Di sela-sela perjalanan propagandanya di Pulau Jawa, pada 3 Oktober 1912, Dekker bertemu dengan Tjipto Mangunkusumo. Dalam wacana pergerakan nasional, Tjipto dikenal sebagai penganut unsur-unsur radikal dan politis, sejak masih bercokol di BO. Nirwan Dewanto--penyair muda pengkritik grand narratives--sempat menuturkan bagaimana garangnya Tjipto ketika berpolemik dengan Radjiman Wediodiningrat pada Kongres Jong Java pada 5 Oktober 1908.

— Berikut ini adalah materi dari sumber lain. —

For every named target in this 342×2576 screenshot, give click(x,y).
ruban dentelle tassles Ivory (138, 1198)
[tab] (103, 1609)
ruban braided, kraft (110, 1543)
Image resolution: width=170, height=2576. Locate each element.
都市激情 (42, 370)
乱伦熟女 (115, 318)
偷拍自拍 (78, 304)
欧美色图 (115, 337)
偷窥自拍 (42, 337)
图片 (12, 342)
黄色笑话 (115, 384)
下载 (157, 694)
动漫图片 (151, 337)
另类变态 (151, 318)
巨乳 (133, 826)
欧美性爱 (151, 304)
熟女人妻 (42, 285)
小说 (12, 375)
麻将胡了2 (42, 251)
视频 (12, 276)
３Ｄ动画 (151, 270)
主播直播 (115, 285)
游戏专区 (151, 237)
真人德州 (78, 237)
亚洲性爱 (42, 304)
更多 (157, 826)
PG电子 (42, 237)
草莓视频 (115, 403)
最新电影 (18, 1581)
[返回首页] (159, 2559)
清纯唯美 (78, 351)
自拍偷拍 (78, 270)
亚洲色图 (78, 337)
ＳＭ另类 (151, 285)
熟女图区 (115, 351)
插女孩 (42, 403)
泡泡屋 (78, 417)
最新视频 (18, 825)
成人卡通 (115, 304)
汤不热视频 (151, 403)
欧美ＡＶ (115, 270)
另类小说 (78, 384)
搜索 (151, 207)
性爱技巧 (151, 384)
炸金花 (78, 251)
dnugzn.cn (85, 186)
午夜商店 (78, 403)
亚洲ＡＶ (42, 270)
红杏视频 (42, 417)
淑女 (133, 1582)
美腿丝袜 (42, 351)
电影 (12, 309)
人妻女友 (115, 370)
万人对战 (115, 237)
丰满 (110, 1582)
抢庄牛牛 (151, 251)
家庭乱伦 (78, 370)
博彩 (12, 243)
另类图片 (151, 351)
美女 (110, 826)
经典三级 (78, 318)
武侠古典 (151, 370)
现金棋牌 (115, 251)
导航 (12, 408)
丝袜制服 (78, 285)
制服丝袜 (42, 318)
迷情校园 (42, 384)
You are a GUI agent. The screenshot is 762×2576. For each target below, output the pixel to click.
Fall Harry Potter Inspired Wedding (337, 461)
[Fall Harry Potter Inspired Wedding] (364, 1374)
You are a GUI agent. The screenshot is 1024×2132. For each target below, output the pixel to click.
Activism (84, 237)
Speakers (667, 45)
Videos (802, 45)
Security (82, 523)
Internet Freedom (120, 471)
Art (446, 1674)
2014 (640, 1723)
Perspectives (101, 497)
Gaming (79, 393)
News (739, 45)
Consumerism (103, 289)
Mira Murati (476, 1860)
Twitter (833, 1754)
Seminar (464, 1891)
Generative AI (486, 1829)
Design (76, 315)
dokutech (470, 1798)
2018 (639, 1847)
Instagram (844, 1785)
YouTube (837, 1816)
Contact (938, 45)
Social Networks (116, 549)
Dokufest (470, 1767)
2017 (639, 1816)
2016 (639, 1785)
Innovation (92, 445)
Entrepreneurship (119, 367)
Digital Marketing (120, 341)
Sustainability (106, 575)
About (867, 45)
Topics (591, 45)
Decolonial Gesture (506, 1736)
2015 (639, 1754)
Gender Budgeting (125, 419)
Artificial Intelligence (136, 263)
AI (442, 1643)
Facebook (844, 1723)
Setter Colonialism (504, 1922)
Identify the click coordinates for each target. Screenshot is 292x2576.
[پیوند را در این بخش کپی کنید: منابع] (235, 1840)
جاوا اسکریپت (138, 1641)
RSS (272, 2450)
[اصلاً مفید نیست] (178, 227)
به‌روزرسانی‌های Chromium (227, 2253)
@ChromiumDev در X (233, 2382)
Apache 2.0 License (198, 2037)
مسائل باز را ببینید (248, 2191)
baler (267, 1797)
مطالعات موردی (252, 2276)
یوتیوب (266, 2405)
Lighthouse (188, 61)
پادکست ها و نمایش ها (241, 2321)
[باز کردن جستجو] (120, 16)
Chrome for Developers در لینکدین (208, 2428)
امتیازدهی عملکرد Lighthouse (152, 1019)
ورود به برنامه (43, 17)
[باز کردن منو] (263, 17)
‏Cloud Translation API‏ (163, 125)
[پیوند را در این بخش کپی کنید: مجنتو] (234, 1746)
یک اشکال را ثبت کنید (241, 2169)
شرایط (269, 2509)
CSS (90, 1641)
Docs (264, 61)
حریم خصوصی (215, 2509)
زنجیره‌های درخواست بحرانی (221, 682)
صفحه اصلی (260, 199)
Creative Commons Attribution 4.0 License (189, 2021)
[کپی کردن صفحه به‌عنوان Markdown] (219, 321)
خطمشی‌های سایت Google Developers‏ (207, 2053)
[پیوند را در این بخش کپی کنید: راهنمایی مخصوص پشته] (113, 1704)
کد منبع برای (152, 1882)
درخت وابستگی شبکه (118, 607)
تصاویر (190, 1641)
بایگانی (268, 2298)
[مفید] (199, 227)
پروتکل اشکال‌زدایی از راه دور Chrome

Radjiman, kala itu, dengan berbahasa Jawa, menyarankan langkah bertahap dalam mencapai kemajuan dengan mengikuti jenjang penguasa. Sedangkan Tjipto, dengan berbahasa Melayu, mengusulkan pendobrakan masyarakat kolonial dan tradisional. Bagi Tjipto, Jawa sudah hilang kedaulatan, dan sebagai entitas baru adalah Indonesia yang perlu memanfaatkan pengetahuan Barat dan unsur-unsur budaya lain untuk memperbaiki tingkat kehidupannya. Namun, sebelum masalah-masalah kebudayaan dapat dipecahkan, pelbagai kesukaran dan hambatan harus dipecahkan lebih dahulu melalui aksi politik.
Perjumpaan Tjipto dan Dekker segera melahirkan badai pendapat baru, yang memperbesar tekad mereka untuk berpolitik di tengah-tengah cengkeraman kolonial.
Tekad semakin menebal setelah mereka bertemu Suwardi Suryaningrat dan Abdul Muis, di Bandung. Dua yang disebut terakhir ini, sebelumnya juga dikenal sebagai 'orang pergerakan' yang memimpin cabang Sarekat Islam Bandung, yang juga dikenal sebagai bagian dari kaum garis keras.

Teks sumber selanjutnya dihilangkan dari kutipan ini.